## STATED EXERCISE
Turn the items into a numbered list, from the first line through the line containing "Help Center (455, 361)", with blank lines dropped.

## PROVIDED RECORDS
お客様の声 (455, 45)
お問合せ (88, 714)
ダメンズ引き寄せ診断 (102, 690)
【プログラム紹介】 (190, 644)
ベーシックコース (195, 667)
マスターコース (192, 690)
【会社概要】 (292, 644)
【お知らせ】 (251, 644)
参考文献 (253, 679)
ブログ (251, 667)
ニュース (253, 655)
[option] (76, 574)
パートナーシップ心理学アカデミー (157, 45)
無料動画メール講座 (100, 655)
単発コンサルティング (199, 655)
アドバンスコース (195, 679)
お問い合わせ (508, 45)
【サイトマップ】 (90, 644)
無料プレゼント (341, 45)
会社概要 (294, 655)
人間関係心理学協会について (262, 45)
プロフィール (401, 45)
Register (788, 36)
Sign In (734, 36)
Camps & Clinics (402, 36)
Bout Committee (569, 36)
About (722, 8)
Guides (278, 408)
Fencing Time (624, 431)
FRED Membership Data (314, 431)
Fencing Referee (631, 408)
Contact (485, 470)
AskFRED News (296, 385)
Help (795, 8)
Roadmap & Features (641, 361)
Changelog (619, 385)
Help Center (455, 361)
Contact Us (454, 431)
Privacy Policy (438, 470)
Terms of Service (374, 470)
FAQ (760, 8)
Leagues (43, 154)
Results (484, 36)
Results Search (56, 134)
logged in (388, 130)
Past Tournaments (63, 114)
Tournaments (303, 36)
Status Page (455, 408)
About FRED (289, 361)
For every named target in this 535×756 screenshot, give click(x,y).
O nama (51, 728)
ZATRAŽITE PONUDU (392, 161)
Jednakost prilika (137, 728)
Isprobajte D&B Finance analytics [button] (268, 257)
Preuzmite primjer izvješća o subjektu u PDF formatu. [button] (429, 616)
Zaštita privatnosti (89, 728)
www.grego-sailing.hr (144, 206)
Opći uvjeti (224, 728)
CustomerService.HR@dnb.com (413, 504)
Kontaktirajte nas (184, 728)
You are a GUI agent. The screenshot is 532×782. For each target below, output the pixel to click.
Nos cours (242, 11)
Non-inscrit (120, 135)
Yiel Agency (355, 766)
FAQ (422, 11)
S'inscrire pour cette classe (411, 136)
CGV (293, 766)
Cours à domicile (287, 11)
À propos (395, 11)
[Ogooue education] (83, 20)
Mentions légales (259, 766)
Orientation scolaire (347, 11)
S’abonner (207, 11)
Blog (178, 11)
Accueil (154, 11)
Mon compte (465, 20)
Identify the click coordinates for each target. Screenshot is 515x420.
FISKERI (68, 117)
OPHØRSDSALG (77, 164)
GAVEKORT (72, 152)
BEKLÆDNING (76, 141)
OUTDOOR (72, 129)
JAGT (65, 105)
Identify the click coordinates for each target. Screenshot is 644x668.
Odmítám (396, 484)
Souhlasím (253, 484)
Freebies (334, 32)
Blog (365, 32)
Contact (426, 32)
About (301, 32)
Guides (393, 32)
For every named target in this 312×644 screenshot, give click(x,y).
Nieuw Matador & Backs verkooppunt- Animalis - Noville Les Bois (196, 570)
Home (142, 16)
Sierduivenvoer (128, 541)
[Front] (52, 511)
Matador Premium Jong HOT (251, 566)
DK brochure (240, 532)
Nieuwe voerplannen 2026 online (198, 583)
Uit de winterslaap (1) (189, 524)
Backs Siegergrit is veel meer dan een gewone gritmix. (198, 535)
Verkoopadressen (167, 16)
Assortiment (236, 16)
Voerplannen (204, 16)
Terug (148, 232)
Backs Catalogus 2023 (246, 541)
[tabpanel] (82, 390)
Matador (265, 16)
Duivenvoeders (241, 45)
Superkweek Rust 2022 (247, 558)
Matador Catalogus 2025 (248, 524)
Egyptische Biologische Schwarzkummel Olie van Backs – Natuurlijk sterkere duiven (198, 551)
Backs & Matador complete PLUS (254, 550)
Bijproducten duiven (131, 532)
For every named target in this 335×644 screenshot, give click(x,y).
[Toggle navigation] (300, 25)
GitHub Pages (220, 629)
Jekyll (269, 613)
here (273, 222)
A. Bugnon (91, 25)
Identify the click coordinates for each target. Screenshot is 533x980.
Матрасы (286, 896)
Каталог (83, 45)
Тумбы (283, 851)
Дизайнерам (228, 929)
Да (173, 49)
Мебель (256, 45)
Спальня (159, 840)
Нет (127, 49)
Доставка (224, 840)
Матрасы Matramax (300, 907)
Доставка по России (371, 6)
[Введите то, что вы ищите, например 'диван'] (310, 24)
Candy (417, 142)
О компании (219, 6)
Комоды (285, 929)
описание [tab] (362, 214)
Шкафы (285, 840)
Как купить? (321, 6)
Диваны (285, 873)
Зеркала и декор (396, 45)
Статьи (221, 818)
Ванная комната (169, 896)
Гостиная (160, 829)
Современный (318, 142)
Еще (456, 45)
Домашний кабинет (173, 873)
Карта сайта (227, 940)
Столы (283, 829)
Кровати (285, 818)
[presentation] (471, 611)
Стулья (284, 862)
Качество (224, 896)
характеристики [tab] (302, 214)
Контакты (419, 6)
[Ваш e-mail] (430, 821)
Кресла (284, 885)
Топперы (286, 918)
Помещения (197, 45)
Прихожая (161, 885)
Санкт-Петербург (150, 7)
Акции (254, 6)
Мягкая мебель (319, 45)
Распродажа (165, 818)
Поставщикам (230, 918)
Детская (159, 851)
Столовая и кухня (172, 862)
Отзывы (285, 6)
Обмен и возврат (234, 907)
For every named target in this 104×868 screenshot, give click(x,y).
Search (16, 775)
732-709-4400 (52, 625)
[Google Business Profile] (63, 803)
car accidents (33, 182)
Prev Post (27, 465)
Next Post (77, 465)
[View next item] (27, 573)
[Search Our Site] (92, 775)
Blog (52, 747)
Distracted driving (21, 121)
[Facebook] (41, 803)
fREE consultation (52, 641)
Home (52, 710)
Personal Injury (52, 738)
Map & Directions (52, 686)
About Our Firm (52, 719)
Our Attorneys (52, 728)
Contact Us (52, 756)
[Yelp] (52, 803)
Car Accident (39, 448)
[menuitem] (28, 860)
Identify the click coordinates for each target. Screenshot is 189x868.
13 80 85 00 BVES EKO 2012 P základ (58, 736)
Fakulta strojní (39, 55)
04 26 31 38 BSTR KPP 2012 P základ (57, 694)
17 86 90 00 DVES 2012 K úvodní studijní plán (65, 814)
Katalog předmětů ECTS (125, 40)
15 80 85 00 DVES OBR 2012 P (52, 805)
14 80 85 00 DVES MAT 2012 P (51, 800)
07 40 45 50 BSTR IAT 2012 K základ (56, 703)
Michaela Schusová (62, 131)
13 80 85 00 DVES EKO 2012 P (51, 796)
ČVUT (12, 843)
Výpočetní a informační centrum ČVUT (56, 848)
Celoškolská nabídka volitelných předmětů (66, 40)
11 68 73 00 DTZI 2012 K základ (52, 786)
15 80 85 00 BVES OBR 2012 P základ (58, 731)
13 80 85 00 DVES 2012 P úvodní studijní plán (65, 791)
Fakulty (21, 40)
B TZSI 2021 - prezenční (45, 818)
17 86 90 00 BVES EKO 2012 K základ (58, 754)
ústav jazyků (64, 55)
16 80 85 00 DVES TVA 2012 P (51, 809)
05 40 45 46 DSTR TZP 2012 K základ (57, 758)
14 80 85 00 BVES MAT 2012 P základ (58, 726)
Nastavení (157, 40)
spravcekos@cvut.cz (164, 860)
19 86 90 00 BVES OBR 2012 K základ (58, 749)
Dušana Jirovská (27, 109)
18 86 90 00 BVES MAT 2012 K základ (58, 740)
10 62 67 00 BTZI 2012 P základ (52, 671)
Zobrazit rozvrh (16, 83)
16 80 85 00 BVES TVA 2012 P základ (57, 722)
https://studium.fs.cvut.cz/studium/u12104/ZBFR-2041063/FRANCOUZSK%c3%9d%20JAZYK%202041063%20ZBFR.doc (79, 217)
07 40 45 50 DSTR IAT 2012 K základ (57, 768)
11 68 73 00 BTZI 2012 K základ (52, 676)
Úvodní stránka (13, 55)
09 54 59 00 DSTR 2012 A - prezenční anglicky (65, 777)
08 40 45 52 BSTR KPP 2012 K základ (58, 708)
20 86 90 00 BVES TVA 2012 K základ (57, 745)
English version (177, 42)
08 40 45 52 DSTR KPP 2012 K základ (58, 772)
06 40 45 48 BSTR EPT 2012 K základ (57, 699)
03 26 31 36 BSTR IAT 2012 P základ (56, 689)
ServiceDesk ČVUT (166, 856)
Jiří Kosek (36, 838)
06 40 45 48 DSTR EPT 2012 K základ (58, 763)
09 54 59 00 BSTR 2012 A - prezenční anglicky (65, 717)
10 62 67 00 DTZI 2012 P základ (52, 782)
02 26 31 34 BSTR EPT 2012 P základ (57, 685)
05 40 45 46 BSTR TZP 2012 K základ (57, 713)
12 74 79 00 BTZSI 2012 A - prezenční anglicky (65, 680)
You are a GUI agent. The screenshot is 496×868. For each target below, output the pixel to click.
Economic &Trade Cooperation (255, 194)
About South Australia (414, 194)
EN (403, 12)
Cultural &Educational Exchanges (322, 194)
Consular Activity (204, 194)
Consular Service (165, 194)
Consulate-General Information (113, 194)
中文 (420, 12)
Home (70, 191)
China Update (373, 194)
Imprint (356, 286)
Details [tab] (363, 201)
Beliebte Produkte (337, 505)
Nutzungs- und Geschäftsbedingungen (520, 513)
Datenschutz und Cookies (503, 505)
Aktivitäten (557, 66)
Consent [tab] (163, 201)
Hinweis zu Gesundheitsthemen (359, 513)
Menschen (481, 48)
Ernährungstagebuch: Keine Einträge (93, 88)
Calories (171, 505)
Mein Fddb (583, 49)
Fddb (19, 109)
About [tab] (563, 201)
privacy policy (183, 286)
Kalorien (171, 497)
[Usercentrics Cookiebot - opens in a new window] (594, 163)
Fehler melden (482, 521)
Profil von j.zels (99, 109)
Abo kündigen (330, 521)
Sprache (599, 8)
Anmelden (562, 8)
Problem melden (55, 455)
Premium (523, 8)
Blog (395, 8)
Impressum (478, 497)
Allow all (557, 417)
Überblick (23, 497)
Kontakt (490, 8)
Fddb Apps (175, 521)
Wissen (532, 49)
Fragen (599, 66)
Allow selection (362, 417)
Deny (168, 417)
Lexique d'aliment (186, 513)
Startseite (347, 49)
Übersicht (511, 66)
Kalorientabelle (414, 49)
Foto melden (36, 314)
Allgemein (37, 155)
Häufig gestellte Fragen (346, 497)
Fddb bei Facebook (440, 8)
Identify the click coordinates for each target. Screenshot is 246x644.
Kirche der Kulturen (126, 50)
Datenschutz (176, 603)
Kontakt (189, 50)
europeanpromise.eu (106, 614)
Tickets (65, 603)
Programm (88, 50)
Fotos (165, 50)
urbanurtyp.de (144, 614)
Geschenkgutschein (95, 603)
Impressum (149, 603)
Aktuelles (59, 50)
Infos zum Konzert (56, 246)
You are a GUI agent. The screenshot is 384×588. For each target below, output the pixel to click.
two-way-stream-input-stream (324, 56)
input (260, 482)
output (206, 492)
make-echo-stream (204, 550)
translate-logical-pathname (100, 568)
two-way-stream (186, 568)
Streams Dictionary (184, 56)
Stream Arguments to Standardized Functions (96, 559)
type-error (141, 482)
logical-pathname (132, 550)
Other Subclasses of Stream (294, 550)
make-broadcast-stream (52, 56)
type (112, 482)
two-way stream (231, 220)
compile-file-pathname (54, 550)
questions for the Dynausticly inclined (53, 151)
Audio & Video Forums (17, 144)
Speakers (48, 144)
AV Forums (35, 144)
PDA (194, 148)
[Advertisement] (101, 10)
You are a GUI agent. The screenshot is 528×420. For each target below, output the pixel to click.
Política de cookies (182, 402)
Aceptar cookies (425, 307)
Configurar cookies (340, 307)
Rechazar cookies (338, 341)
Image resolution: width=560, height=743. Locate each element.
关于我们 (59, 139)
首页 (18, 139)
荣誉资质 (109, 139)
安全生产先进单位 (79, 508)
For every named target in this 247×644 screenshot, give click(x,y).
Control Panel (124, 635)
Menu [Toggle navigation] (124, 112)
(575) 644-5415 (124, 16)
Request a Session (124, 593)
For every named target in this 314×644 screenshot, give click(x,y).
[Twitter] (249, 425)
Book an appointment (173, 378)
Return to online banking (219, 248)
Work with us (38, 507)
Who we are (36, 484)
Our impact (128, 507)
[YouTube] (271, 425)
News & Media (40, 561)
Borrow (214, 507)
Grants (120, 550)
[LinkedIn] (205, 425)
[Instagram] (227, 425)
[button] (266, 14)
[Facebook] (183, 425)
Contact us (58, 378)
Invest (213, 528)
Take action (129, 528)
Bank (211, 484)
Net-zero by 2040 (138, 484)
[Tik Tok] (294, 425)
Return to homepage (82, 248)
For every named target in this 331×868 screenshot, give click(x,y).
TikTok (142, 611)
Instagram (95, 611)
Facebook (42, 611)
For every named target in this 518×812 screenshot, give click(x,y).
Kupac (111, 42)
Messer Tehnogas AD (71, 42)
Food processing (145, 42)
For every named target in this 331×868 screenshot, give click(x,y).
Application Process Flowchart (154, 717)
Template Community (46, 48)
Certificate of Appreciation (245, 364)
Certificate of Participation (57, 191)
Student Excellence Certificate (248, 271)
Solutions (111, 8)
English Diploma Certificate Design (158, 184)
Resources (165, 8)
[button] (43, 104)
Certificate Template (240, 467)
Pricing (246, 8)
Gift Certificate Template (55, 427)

## FULL ANSWER
1. お客様の声 (455, 45)
2. お問合せ (88, 714)
3. ダメンズ引き寄せ診断 (102, 690)
4. 【プログラム紹介】 (190, 644)
5. ベーシックコース (195, 667)
6. マスターコース (192, 690)
7. 【会社概要】 (292, 644)
8. 【お知らせ】 (251, 644)
9. 参考文献 (253, 679)
10. ブログ (251, 667)
11. ニュース (253, 655)
12. [option] (76, 574)
13. パートナーシップ心理学アカデミー (157, 45)
14. 無料動画メール講座 (100, 655)
15. 単発コンサルティング (199, 655)
16. アドバンスコース (195, 679)
17. お問い合わせ (508, 45)
18. 【サイトマップ】 (90, 644)
19. 無料プレゼント (341, 45)
20. 会社概要 (294, 655)
21. 人間関係心理学協会について (262, 45)
22. プロフィール (401, 45)
23. Register (788, 36)
24. Sign In (734, 36)
25. Camps & Clinics (402, 36)
26. Bout Committee (569, 36)
27. About (722, 8)
28. Guides (278, 408)
29. Fencing Time (624, 431)
30. FRED Membership Data (314, 431)
31. Fencing Referee (631, 408)
32. Contact (485, 470)
33. AskFRED News (296, 385)
34. Help (795, 8)
35. Roadmap & Features (641, 361)
36. Changelog (619, 385)
37. Help Center (455, 361)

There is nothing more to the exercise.